For Sexual Abuse and Sexual Violence Awareness Week, our campaign stresses not only that sexual abuse is not ok, but also that sexual abuse is not ‘normal’.
There has been a worrying ‘normalisation of abuse’ that can prevent victims or witnesses from reporting crimes to police or support services, and reiterates that those who experience such abuse are never at fault.
This is highlighted by low reporting numbers seen across the UK.
Statistics from the Crime Survey for England and Wales (CSEW) for the years ending March 2017 and March 2020 combined showed that fewer than one in six victims (16%) had reported their sexual assault to the police.
The most common reasons given by those that told someone about the abuse, but did not report it to the police, were: embarrassment (40%), thinking the police could not help (38%) and thinking it would be humiliating (34%).
Not only do the majority of victims not report their abuse to the police, but many victims also choose not to report their abuse to friends, family or support services, in part because they perceive the actions of the abuser to be ‘normal’ – a result of generations of failure to tackle deep-rooted problems, including misogyny and ineffective responses to reported abuses.
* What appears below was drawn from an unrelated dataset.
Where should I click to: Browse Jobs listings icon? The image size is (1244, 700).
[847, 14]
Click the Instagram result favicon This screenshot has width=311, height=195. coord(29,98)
The West Midlands Victims’ Commissioner said, “So many victims of abuse tell me about the worries they have about talking to someone. That’s why we’re doing everything in our power to remove those stigmas and challenge those in positions of influence to change this victim-blaming culture. It has led to victims of abuse, and even witnesses to crimes, to thinking that certain behaviours are normal. These abuses are not normal, they’re not ok, and it is never the victims’ fault.”